Woodhouse College
Alica Derome Rebecca Saul

Medicine students get Jack Petchey award

Dated: 24 April 2019

Sahfiqa and Dilber with their awards 
It’s Jack Petchey Foundation award season again and our first set of worthy winners this month are future medicine students Sahfiqa Raufi and Dilber Bulut, who have been instrumental in FGM (female genital mutilation) awareness at the college and additionally promoting ACLT (the African Caribbean Leukaemia Trust).
Dilber said “We both got involved as ambassadors with the FGM project as part of Woodhouse Plus - the extracurricular scheme here - and in our first year signed up for our Wednesday afternoons.”
The girls worked with FORWARD (Foundation for Women’s Health Research and Development) which is the leading African women-led organisation working on female genital mutilation, child marriage and other forms of violence against women and girls in the UK and Africa. FORWARD are committed to safeguarding the rights and dignity of African girls and women through community engagement, women’s empowerment, training of professionals, research, and international advocacy.
Sahfiqa said “We helped design and plan events at Woodhouse to raise awareness and discussion about issues surrounding FGM and we’ve highlighted that it’s happening in the uk too.”

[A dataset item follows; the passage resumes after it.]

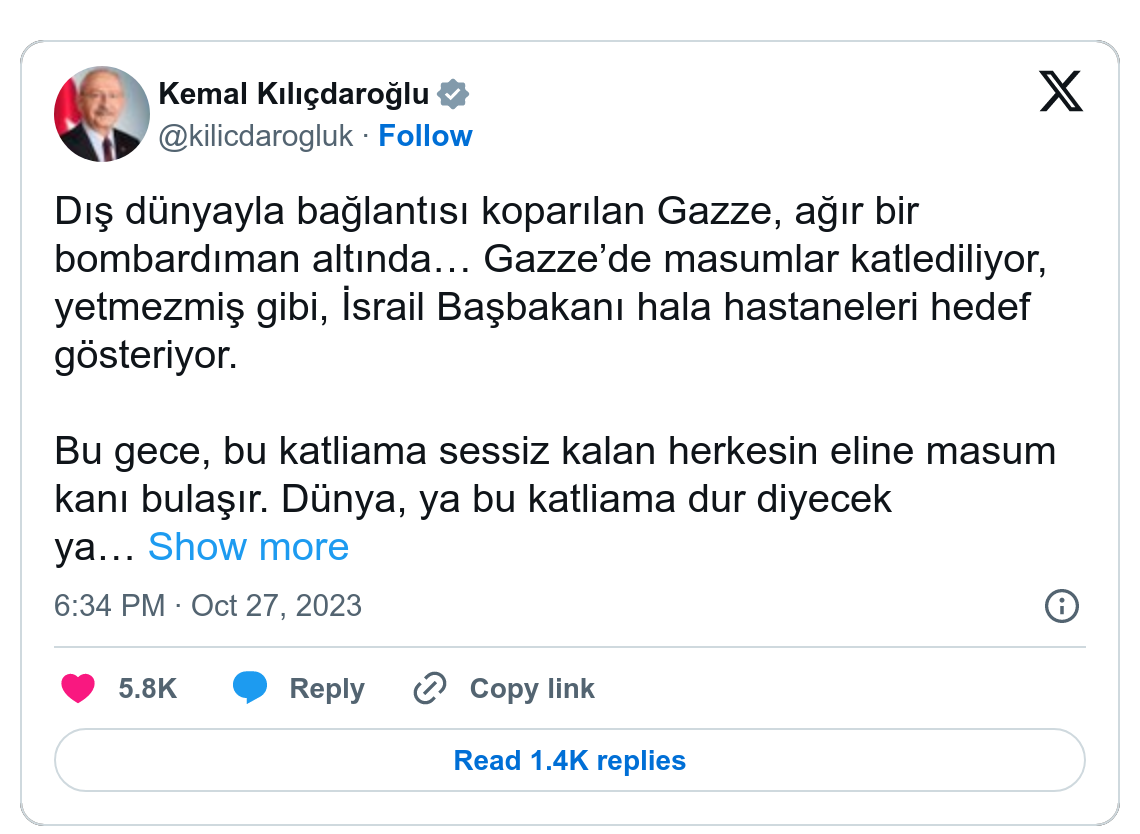Image resolution: width=1140 pixels, height=834 pixels.
Task: Open the 6:34 PM timestamp link
Action: 109,606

Dilber added “Basically, we’ve given a voice to students who need it and made it less of a taboo subject at the college. Anyone with concerns about FGM know that they can discuss it at college and seek any help and advice they need.”

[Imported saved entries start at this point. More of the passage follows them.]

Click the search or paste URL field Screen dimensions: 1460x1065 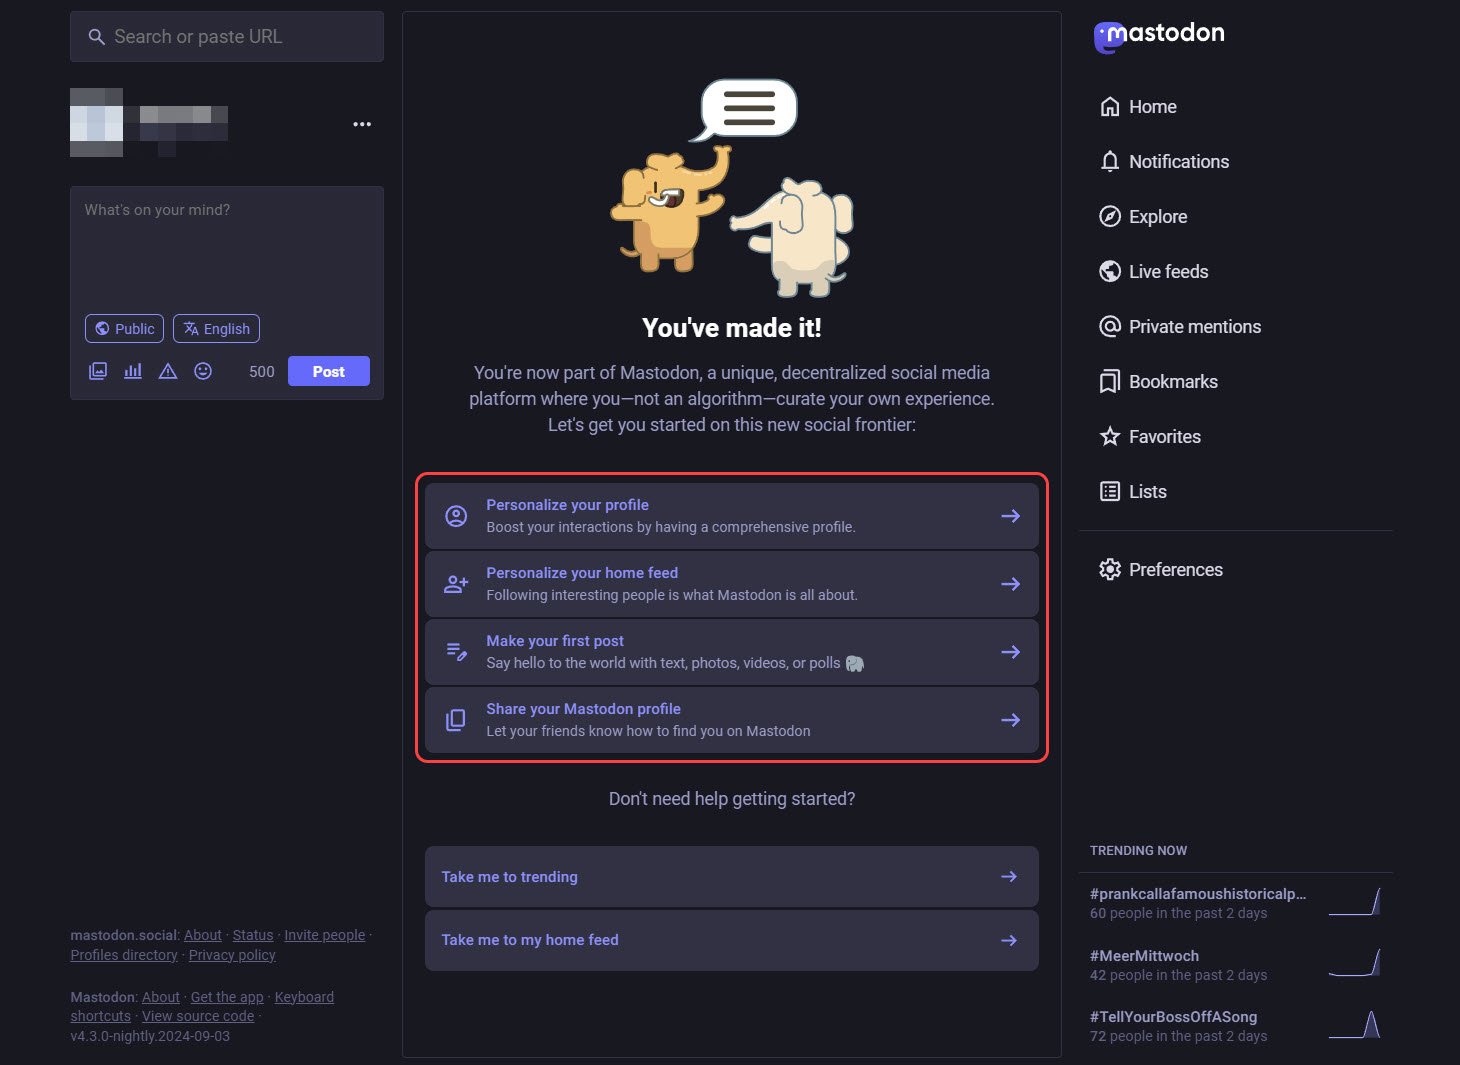coord(226,36)
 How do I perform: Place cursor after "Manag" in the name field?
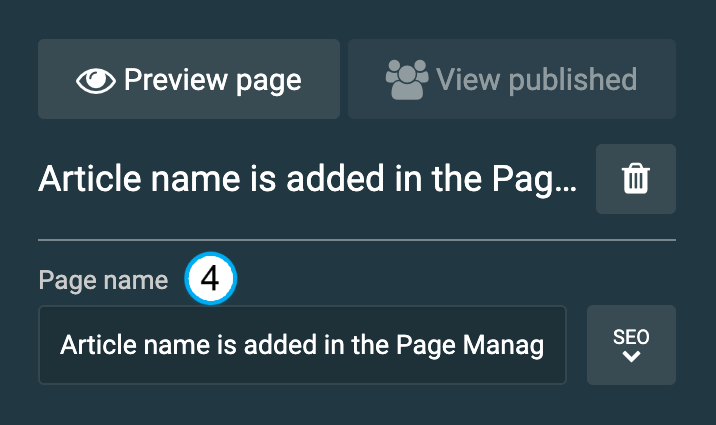pos(546,346)
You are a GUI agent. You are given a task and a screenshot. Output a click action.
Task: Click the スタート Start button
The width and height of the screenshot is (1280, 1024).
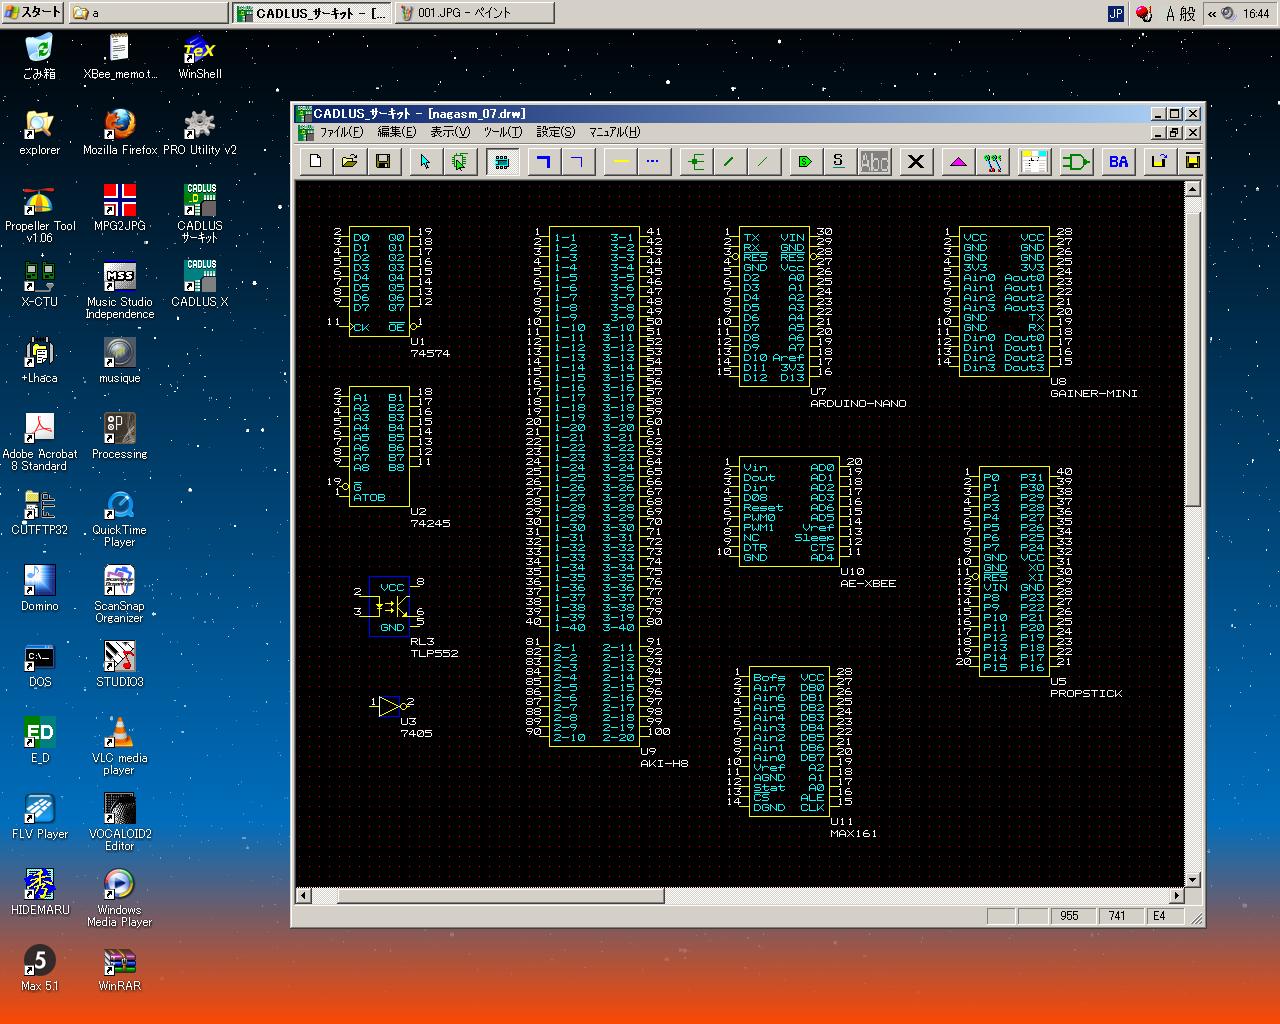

African Caribbean Leukaemia Trust (ACLT) is an independent charity based in the UK which strives to provide a life line for those suffering from blood related cancers such as Leukaemia and other life-threatening disorders. Once a year they come to Woodhouse as part of a donor drive.
Dilber explained their involvement. “We spread the word about ACLT using posters, taking about it and giving out leaflets at the college. And then, on the day, actively encouraging people to sign up with the ACLT crew. Last year we actually broke the college record for sign ups with 265 people pledging to offer stem cells, and did really well this year too. We both plan to volunteer for ACLT outside of college and for the long term and help at events elsewhere. We really understand how important their work is and the significance of people volunteering for them."
Dilber (who came to Woodhouse from Woodside High School) and Sahfiqa (from Sinners’s Academy) have a lot in common.
“We have basically worked our whole college life together” said Sahfiqa “We started off in year 11 when we met at a summer school and then met again on our first day at Woodhouse college. We both study chemistry and biology. We both want to be surgeons and found our work experience at UCLH together too.”
Both girls are very dedicated to a future medicine with Dilber hoping to study at Kings College London in September and Sahfiqa taking a gap year before applying. They have attended numerous medical workshops over their two years here, both in and out of college.
Dilber volunteered at Barnet Hospital last year for six months. “I was mainly helping with dementia patients and I also helped at a kidney dialysis centre for a few weeks. I volunteered at some other hospitals over the summer holidays last year too.”
Sahfiqa is currently volunteering at Whittingdon Hospital, “I started in their library, but that’s not what I’m really interested in, and have now switched over to the wards where I help out at meal times.
And how do they feel about getting a Jack Petchey Foundation award?
“We knew we were nominated (by Lisa Fry - Student Progress Manager & Wellness Coordinator at Woodhouse) but we were still surprised - we are really pleased to get the award but have no idea yet what we might spend the award money on. We will be talking with Lisa and see what we can come up with to benefit the college.”
We thank the girls for all of the very important work they have done at Woodhouse promoting health issues and wish them well in their upcoming exams.